Existing federated learning methods (e.g., LocalNewton, LTDA, FedSophia) suffer from slow convergence under data heterogeneity due to drift of local preconditioners. This work proposes FedPM, the first framework to introduce a preconditioner parameter mixing mechanism at the server side. FedPM decomposes the global second-order update into two components: gradient preconditioning and local update correction—thereby fundamentally mitigating preconditioner drift. We establish theoretical guarantees showing that FedPM achieves superlinear convergence under strong convexity. Extensive experiments on multiple heterogeneous benchmarks demonstrate significant improvements in test accuracy, validating both the efficacy and stability of second-order optimization in federated learning. The core contributions are (i) a novel server-side preconditioner mixing paradigm and (ii) rigorous convergence analysis ensuring superlinear rates under standard assumptions.

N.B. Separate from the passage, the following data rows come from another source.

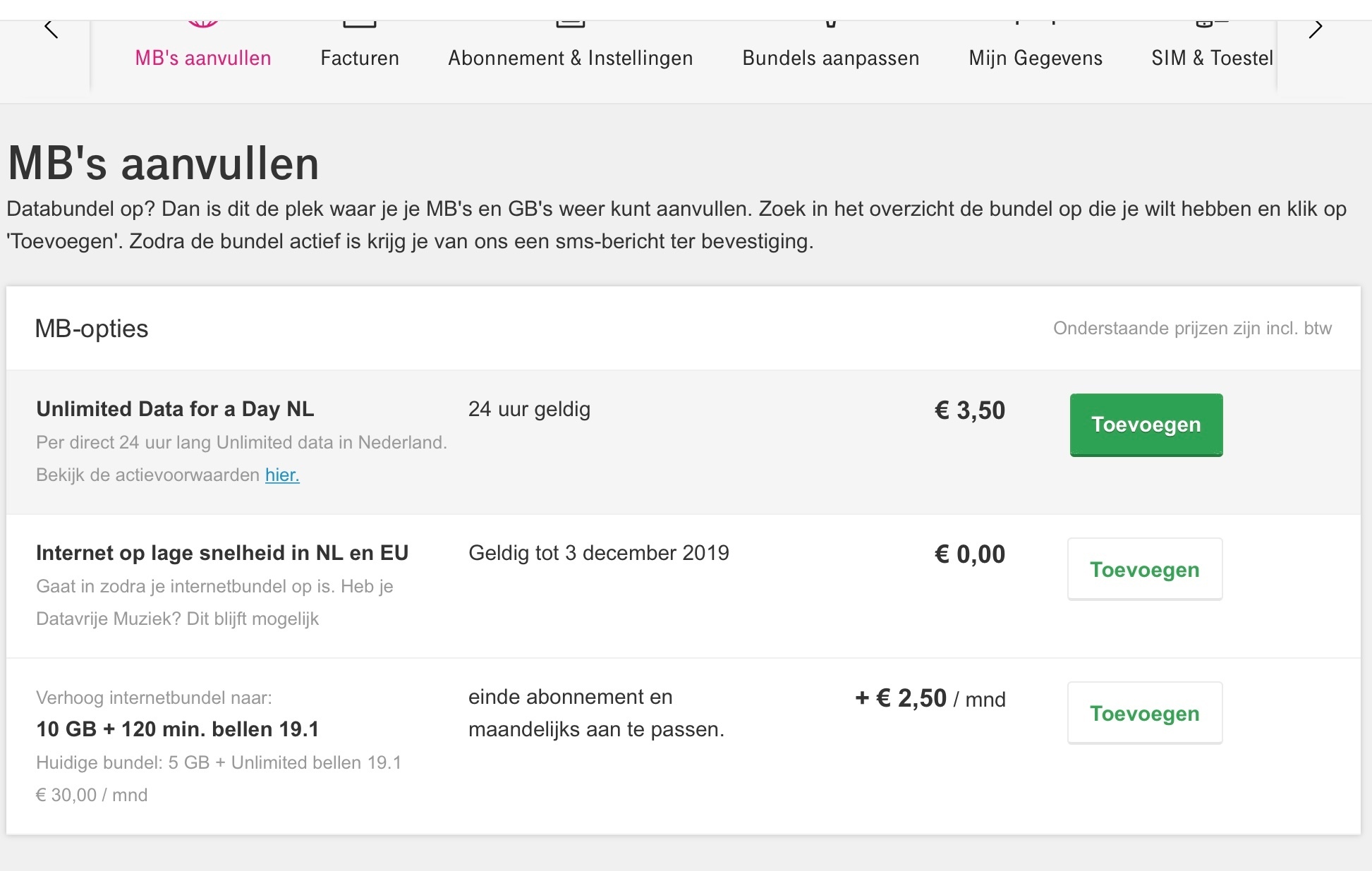Select the SIM & Toestel menu item
The width and height of the screenshot is (1372, 871).
[1213, 58]
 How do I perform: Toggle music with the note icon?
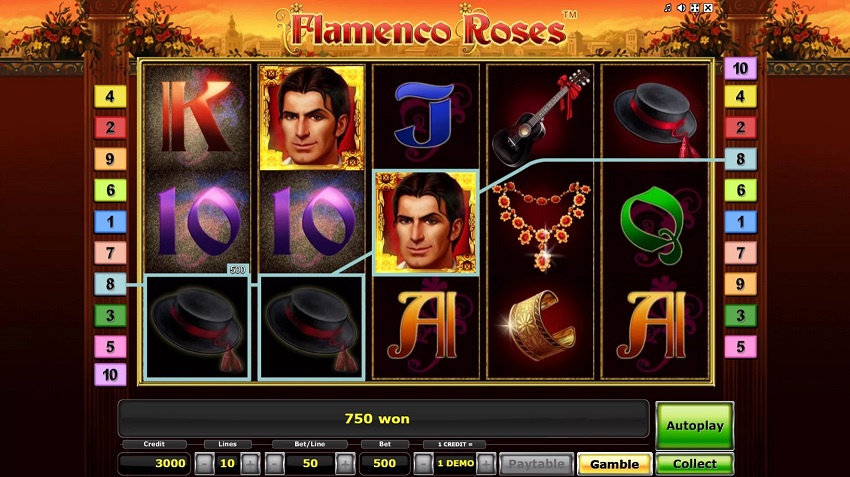[x=668, y=8]
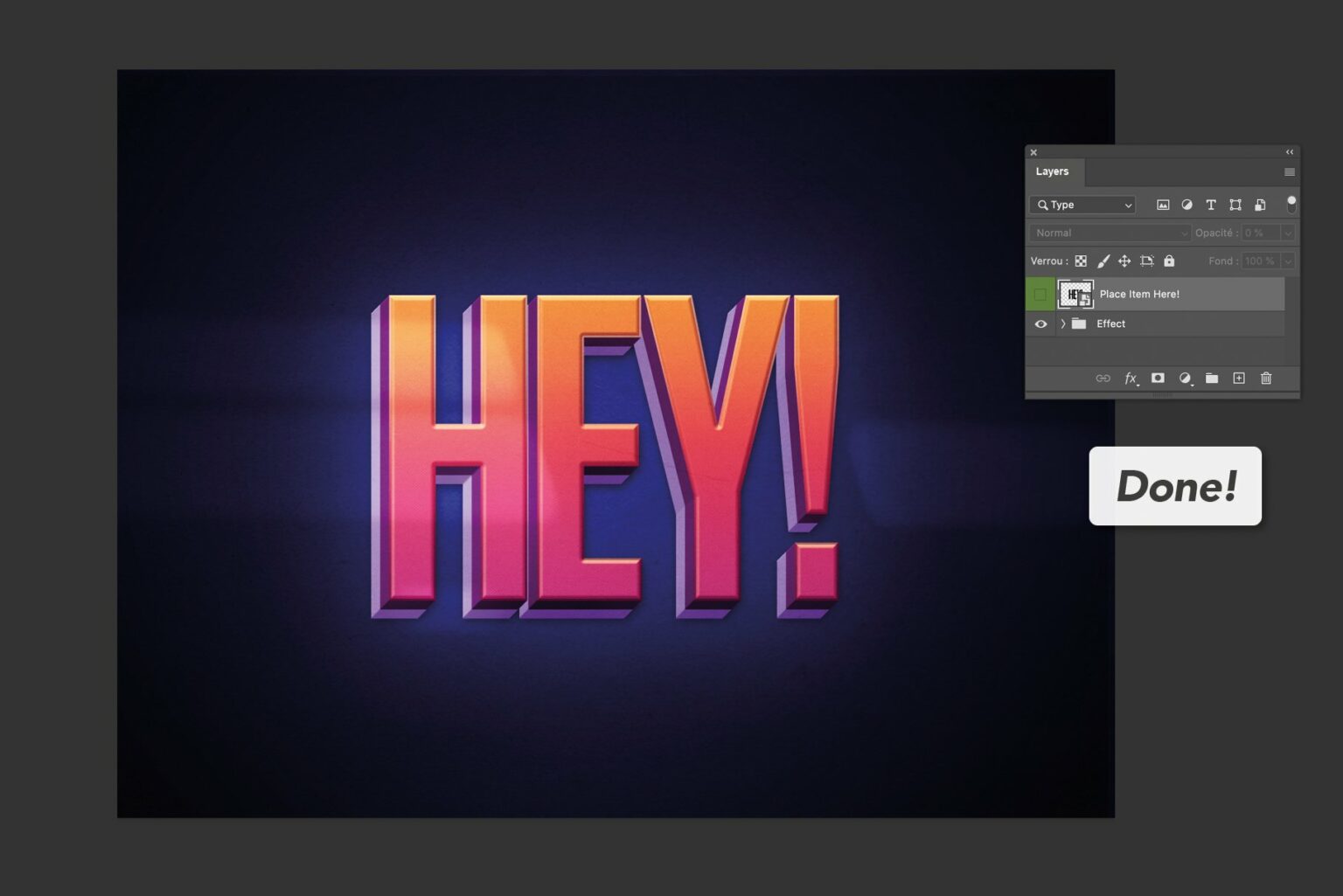
Task: Open the Place Item Here! layer thumbnail
Action: click(x=1075, y=294)
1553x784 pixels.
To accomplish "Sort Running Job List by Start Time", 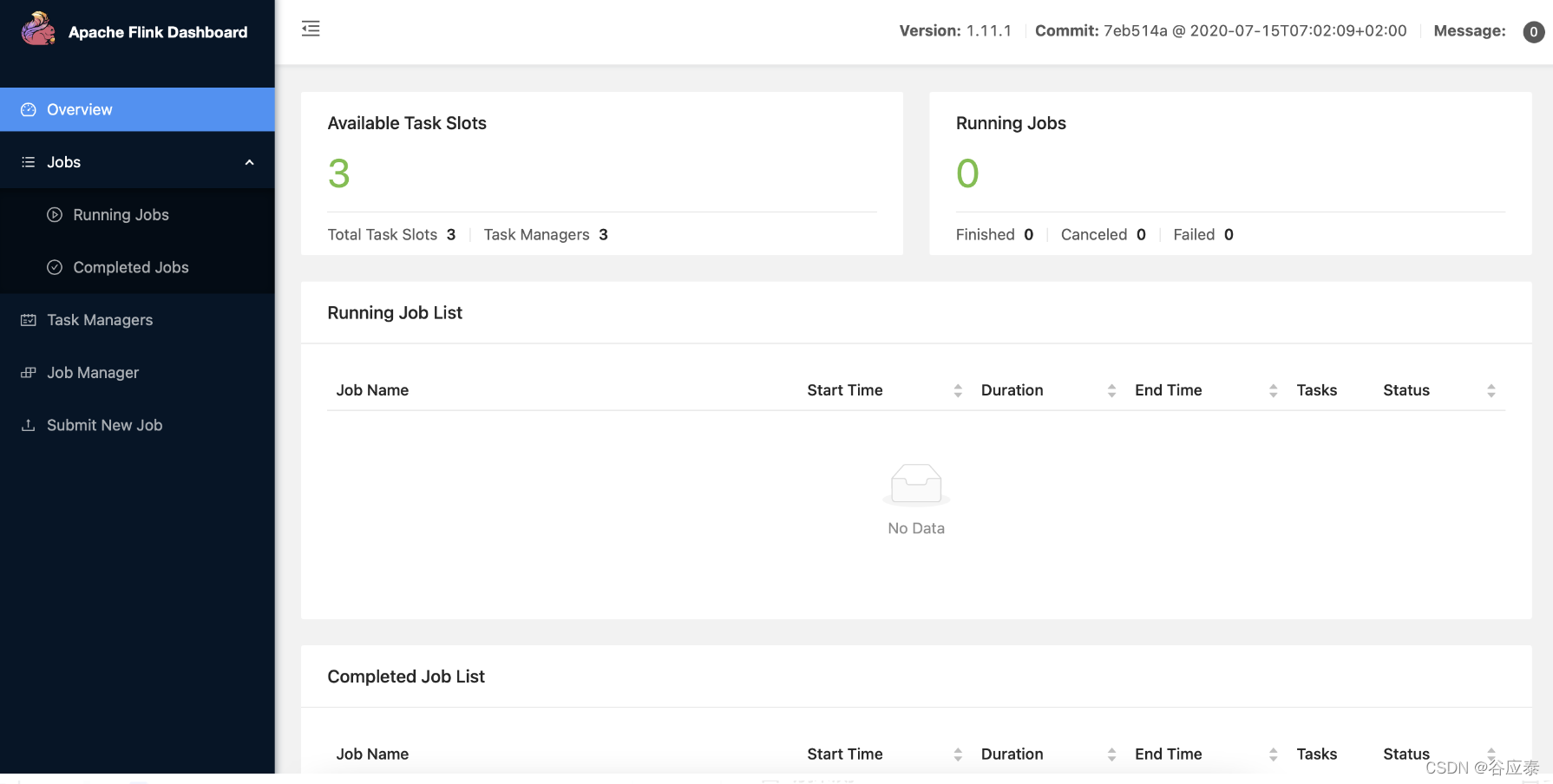I will click(x=958, y=390).
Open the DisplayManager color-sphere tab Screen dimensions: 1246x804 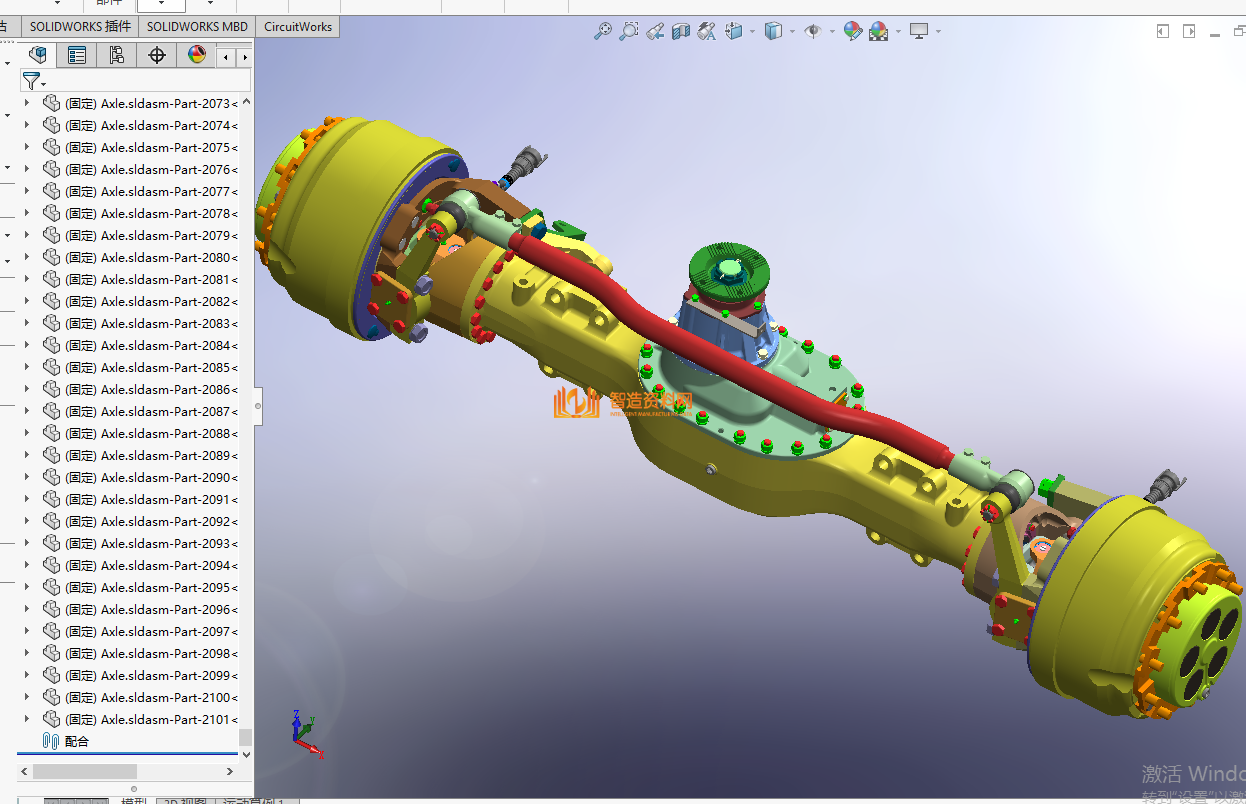tap(197, 55)
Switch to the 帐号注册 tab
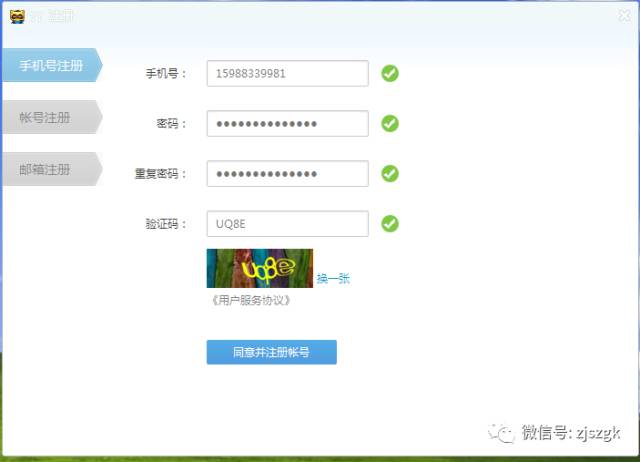The image size is (640, 462). tap(48, 118)
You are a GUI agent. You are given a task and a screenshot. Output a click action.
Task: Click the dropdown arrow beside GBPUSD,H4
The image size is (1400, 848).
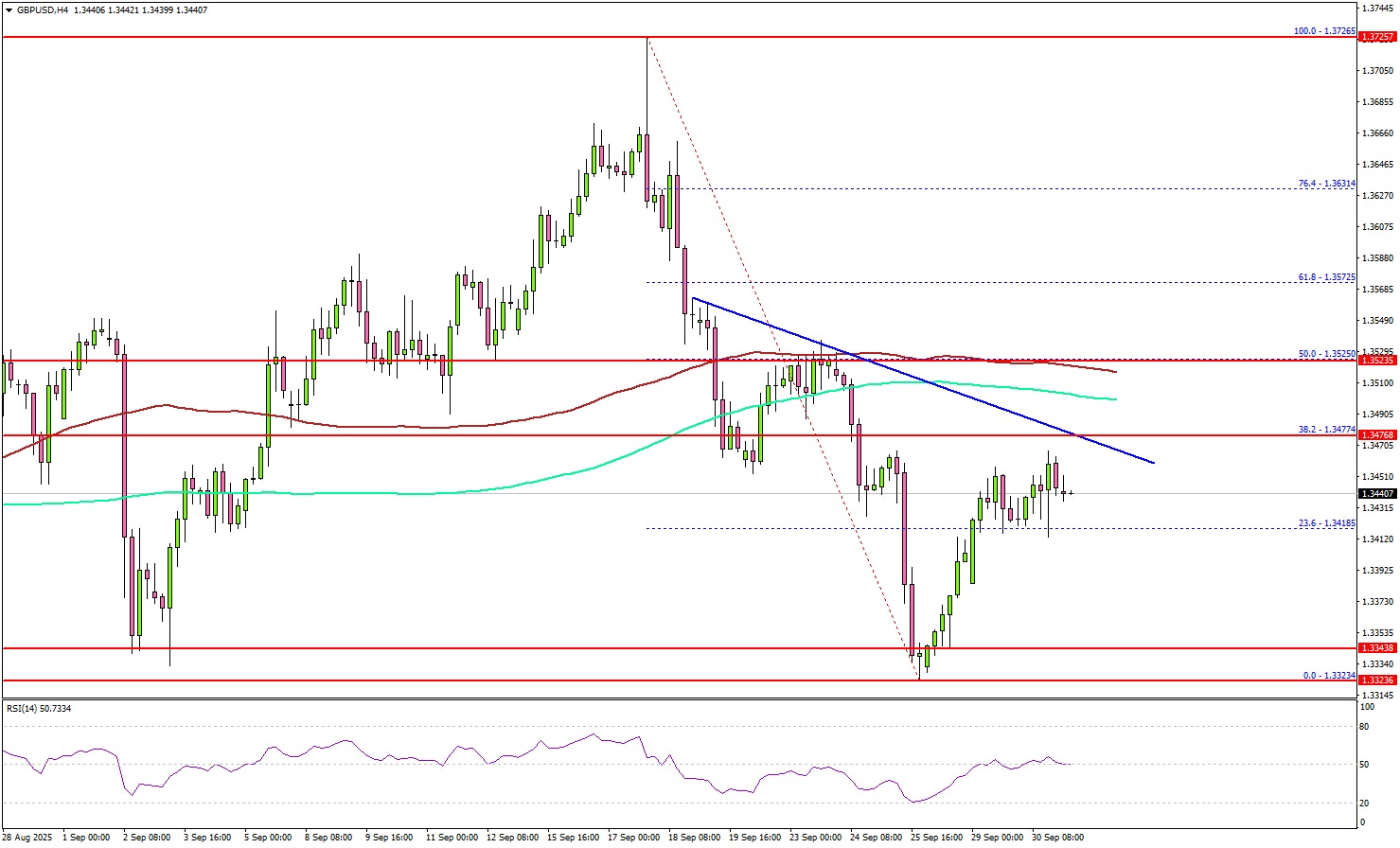(9, 10)
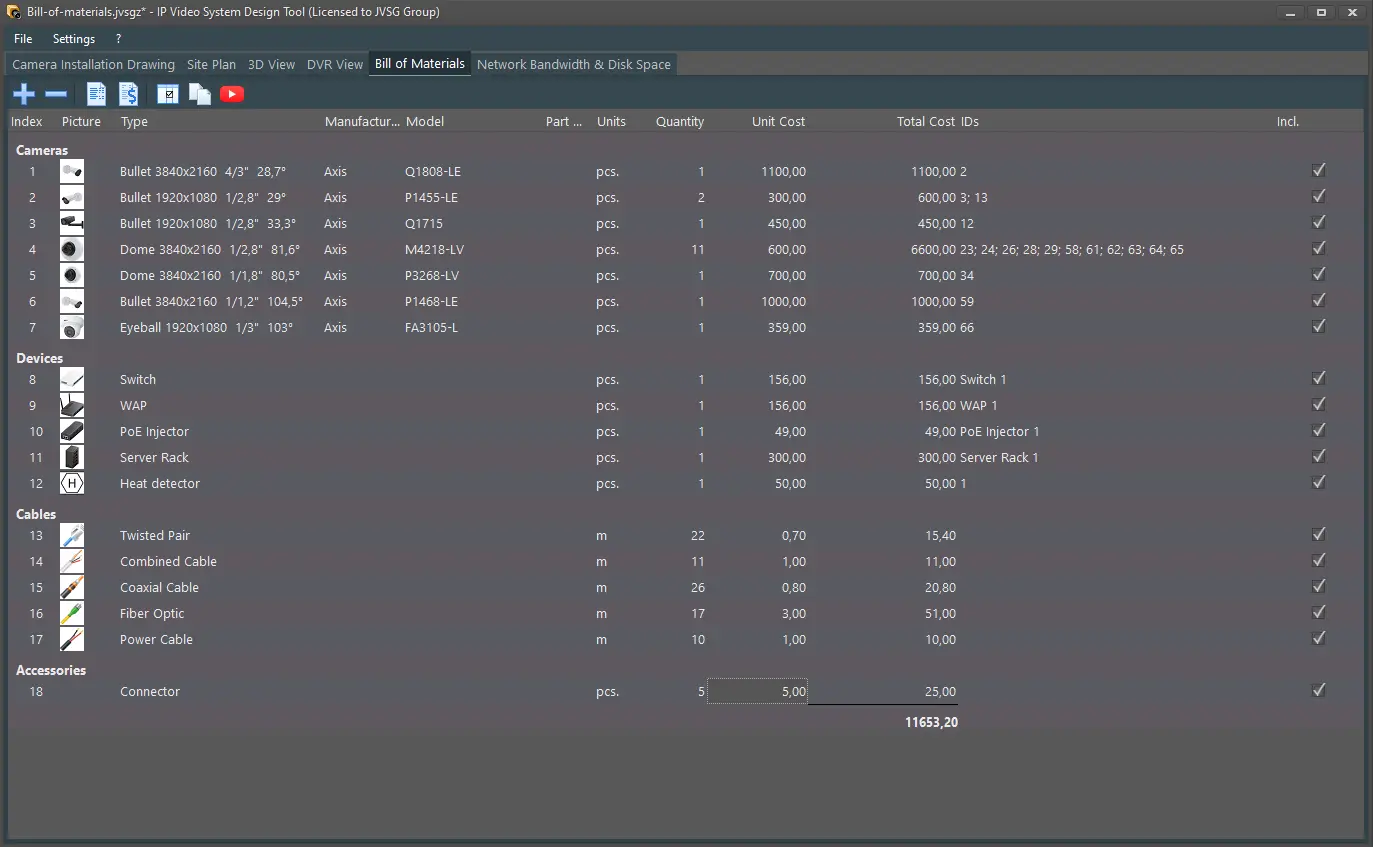
Task: Select the Server Rack row type
Action: (154, 458)
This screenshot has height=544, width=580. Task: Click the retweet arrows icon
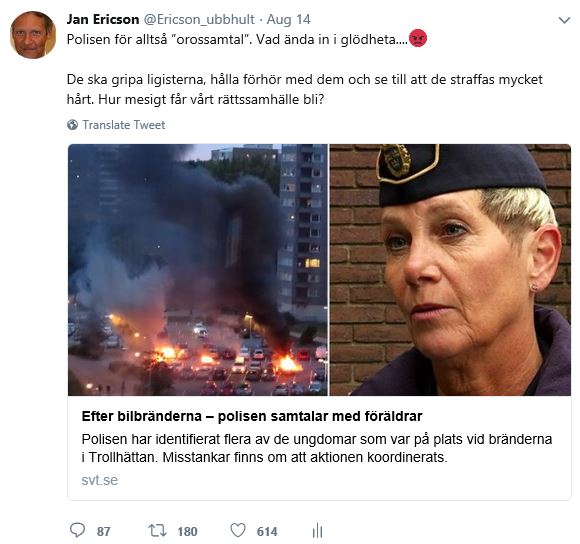click(x=157, y=531)
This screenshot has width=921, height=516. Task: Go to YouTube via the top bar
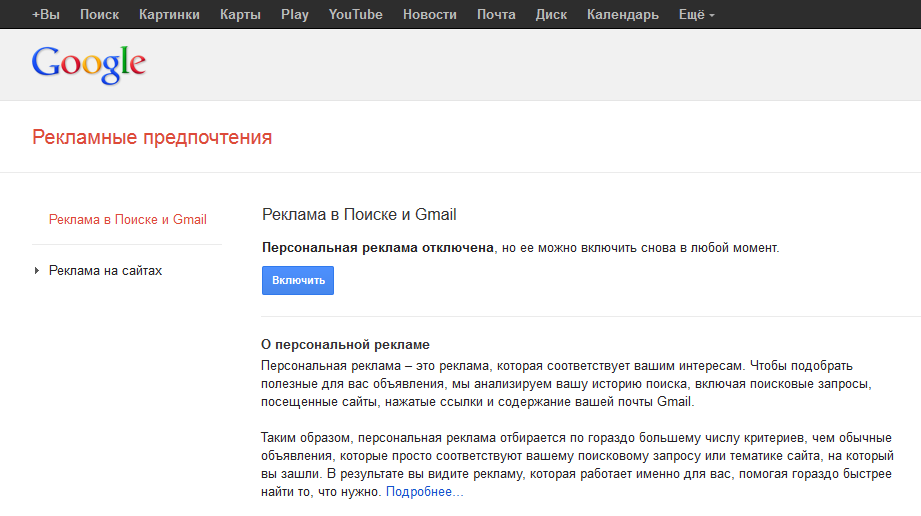(x=355, y=14)
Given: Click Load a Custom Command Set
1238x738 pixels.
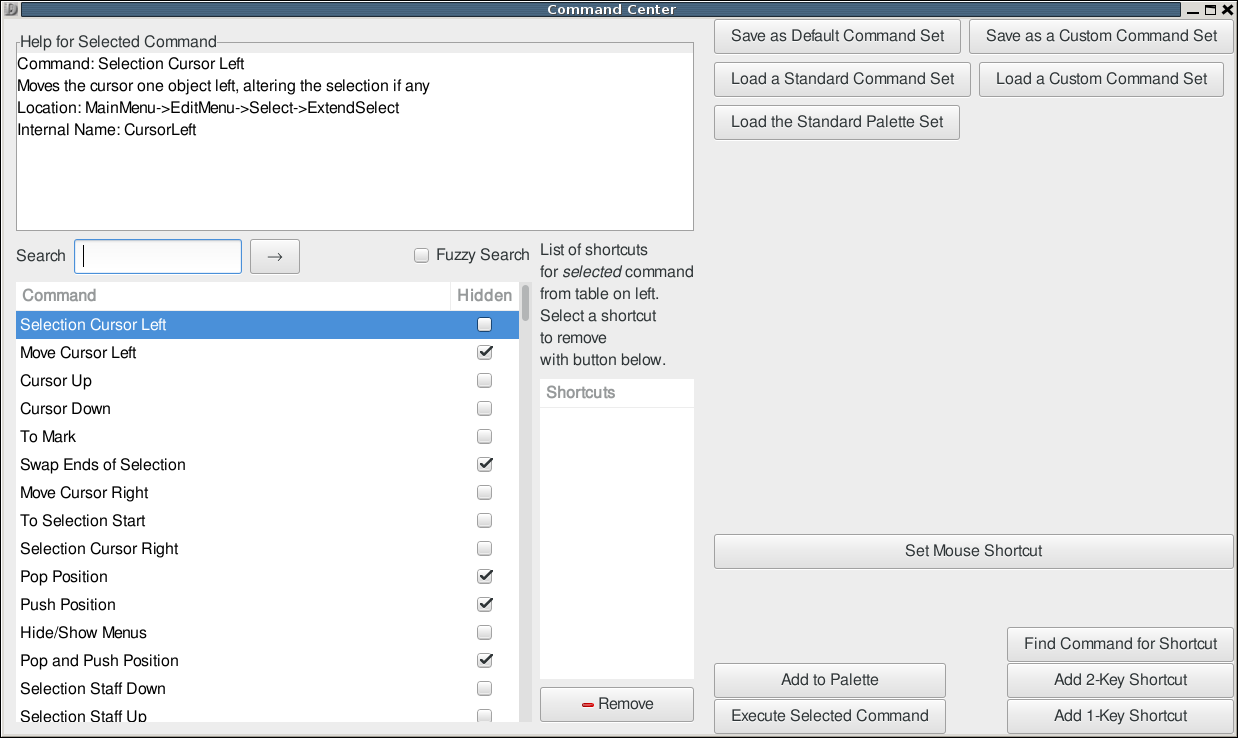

We propose Federated Preconditioned Mixing (FedPM), a novel Federated Learning (FL) method that leverages second-order optimization. Prior methods--such as LocalNewton, LTDA, and FedSophia--have incorporated second-order optimization in FL by performing iterative local updates on clients and applying simple mixing of local parameters on the server. However, these methods often suffer from drift in local preconditioners, which significantly disrupts the convergence of parameter training, particularly in heterogeneous data settings. To overcome this issue, we refine the update rules by decomposing the ideal second-order update--computed using globally preconditioned global gradients--into parameter mixing on the server and local parameter updates on clients. As a result, our FedPM introduces preconditioned mixing of local parameters on the server, effectively mitigating drift in local preconditioners. We provide a theoretical convergence analysis demonstrating a superlinear rate for strongly convex objectives in scenarios involving a single local update. To demonstrate the practical benefits of FedPM, we conducted extensive experiments. The results showed significant improvements with FedPM in the test accuracy compared to conventional methods incorporating simple mixing, fully leveraging the potential of second-order optimization.